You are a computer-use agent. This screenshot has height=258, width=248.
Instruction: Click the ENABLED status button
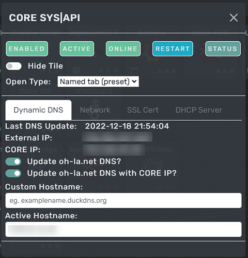click(27, 49)
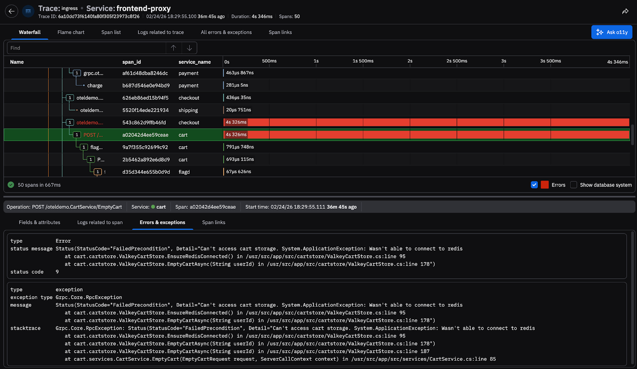
Task: Enable Show database system checkbox
Action: click(x=573, y=185)
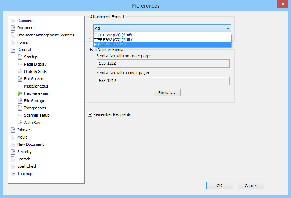Click the Auto Save page icon
The width and height of the screenshot is (291, 198).
pyautogui.click(x=20, y=123)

....

Word-for-word repeat, images excluded: return all the data.

# FINAL ANSWER
You are a computer-use agent. This screenshot has height=258, width=248.
Instruction: Click the ENABLED status button
click(27, 49)
Task: Enable Show database system checkbox
Action: click(x=573, y=185)
Click the Auto Save page icon
The width and height of the screenshot is (291, 198).
pyautogui.click(x=20, y=123)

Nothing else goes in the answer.